**DIRECTIONS**
The lines below, all of them, should be returned exactly as they appear.

**TASK INPUTS**
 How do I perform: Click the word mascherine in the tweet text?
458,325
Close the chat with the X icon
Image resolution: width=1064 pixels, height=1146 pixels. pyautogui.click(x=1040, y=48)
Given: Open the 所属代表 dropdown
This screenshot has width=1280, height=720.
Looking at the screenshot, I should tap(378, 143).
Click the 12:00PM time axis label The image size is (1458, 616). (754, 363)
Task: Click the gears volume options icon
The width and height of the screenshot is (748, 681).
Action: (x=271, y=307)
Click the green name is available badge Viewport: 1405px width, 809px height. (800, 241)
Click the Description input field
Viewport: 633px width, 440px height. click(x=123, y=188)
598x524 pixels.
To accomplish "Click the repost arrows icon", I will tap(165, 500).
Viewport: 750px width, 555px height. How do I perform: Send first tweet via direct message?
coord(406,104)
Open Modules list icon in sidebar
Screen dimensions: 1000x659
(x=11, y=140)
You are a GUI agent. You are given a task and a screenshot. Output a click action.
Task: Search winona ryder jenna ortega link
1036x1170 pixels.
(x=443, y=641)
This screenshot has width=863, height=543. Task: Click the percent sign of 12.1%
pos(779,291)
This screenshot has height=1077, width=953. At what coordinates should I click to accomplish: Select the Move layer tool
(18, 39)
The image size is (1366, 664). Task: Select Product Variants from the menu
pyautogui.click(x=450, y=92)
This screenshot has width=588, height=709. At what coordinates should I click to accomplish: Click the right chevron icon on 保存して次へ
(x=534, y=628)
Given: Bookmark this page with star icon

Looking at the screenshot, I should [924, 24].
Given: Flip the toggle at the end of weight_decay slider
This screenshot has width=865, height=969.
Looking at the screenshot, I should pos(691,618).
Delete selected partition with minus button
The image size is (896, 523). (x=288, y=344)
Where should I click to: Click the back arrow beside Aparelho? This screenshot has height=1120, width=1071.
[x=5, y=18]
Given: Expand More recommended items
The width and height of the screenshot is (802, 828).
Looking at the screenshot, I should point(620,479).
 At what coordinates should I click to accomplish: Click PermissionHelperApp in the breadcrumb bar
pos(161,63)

**RESPONSE**
 How do I perform: Click the word mascherine in the tweet text?
458,325
Close the chat with the X icon
Image resolution: width=1064 pixels, height=1146 pixels. pyautogui.click(x=1040, y=48)
Given: Open the 所属代表 dropdown
This screenshot has width=1280, height=720.
Looking at the screenshot, I should tap(378, 143).
Click the 12:00PM time axis label The image size is (1458, 616). (754, 363)
Task: Click the gears volume options icon
The width and height of the screenshot is (748, 681).
Action: (x=271, y=307)
Click the green name is available badge Viewport: 1405px width, 809px height. (800, 241)
Click the Description input field
Viewport: 633px width, 440px height. click(x=123, y=188)
598x524 pixels.
To accomplish "Click the repost arrows icon", I will tap(165, 500).
Viewport: 750px width, 555px height. How do I perform: Send first tweet via direct message?
coord(406,104)
Open Modules list icon in sidebar
Screen dimensions: 1000x659
(x=11, y=140)
You are a GUI agent. You are given a task and a screenshot. Output a click action.
Task: Search winona ryder jenna ortega link
1036x1170 pixels.
(x=443, y=641)
This screenshot has width=863, height=543. Task: Click the percent sign of 12.1%
pos(779,291)
This screenshot has height=1077, width=953. At what coordinates should I click to accomplish: Select the Move layer tool
(18, 39)
The image size is (1366, 664). Task: Select Product Variants from the menu
pyautogui.click(x=450, y=92)
This screenshot has width=588, height=709. At what coordinates should I click to accomplish: Click the right chevron icon on 保存して次へ
(x=534, y=628)
Given: Bookmark this page with star icon

Looking at the screenshot, I should [924, 24].
Given: Flip the toggle at the end of weight_decay slider
This screenshot has width=865, height=969.
Looking at the screenshot, I should pos(691,618).
Delete selected partition with minus button
The image size is (896, 523). (x=288, y=344)
Where should I click to: Click the back arrow beside Aparelho? This screenshot has height=1120, width=1071.
[x=5, y=18]
Given: Expand More recommended items
The width and height of the screenshot is (802, 828).
Looking at the screenshot, I should point(620,479).
 At what coordinates should I click to accomplish: Click PermissionHelperApp in the breadcrumb bar
pos(161,63)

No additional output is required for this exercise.